- Episode no.: Season 1 Episode 6
- Directed by: Adam Arkin
- Written by: Wendy West
- Production code: 106
- Original air date: October 28, 2013

Guest appearances
- Margarita Levieva as Gina Zanetakos; Dikran Tulaine as Max; Amir Arison as Aram Mojtabai; Charles Baker as Grey; Hisham Tawfiq as Dembe Zuma; Graeme Malcolm as The Man with the Apple; Derek Peith as Nadeem Idris;

Episode chronology
| ← Previous "The Courier" | Next → "Frederick Barnes" |
- The Blacklist season 1

= Gina Zanetakos =

"Gina Zanetakos" is the sixth episode of the first season of the American crime drama The Blacklist. The episode premiered in the United States on NBC on October 28, 2013.

==Plot==
After Tom confronts Liz about the box, and she produces the photo of him in Boston where the murder took place, he claims he is innocent and insists that they turn it in to the FBI so his name can be cleared. Elsewhere, Red informs Elizabeth and the FBI that the next name on the Blacklist is a beautiful and deadly corporate terrorist, Gina Zanetakos (Margarita Levieva), who he claims is Tom's lover. Elsewhere, Tom maintains his innocence while being interrogated. Soon, Liz realizes there is more than meets the eye when she discovers the passports containing Tom's face are forged, and he's possibly been set up. When Zanetakos says Red was behind the Boston incident, and Zanetakos has never seen Tom before, Liz tells Red the two of them are "done". The men watching Liz and Tom don't know whether Tom is innocent or not, but they are "sure he doesn't work for Reddington".

==Reception==
===Ratings===
"Gina Zanetakos" premiered on NBC on October 28, 2013, in the 10–11 p.m. time slot. The episode garnered a 3.1/8 Nielsen rating with 10.51 million viewers, making it the second most-watched show in its time slot behind ABC's Castle, which collected 10.69 million viewers. "Gina Zanetakos" was also the eighth most-watched television show of the week.

===Reviews===
Jason Evans of The Wall Street Journal gave a positive review of the episode: "For every answer, this show gives us two new mysteries.
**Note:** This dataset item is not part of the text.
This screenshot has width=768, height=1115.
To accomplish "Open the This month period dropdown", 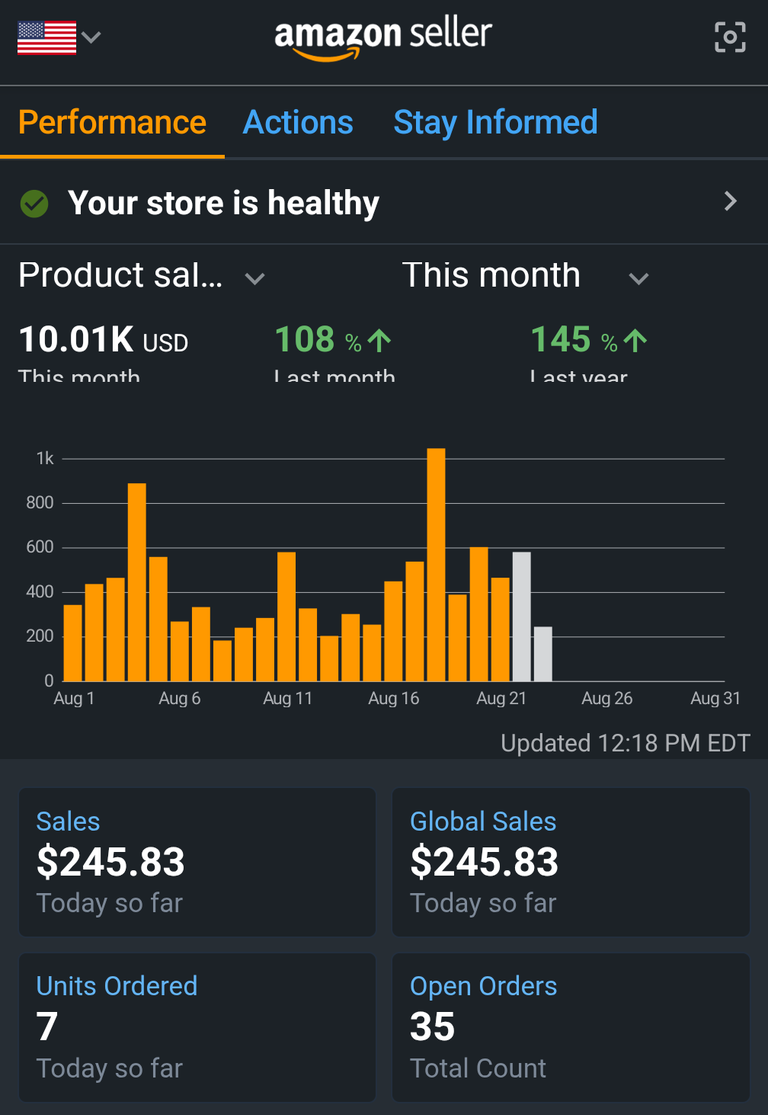I will 526,276.
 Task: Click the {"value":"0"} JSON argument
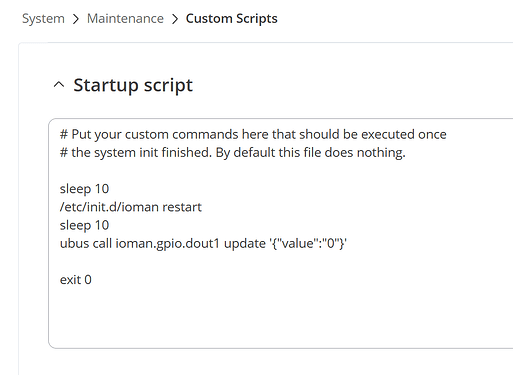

Things that we think are true are shown to be lies. What fun! So, after the past several episodes making Tom look like a bad guy and Red seem honest, we get one that completely flips the story".
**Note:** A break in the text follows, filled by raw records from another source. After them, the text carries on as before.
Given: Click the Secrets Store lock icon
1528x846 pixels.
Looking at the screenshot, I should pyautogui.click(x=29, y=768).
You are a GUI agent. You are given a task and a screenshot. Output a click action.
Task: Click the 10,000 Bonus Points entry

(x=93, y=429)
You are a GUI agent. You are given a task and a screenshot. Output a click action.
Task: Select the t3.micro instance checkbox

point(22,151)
Phil Dyess-Nugent of The A.V. Club gave the episode a "C−". He called the "evil scheme" of the episode his favorite "since Christopher Walken in A View To A Kill conspired to achieve a monopoly on the microchip business by flooding Silicon Valley". However, he went on to criticize Red's way of saying something "incomprehensible" to someone, as he thought the people Red were talking to were "only bewildered because of [the] cultural differences" between them.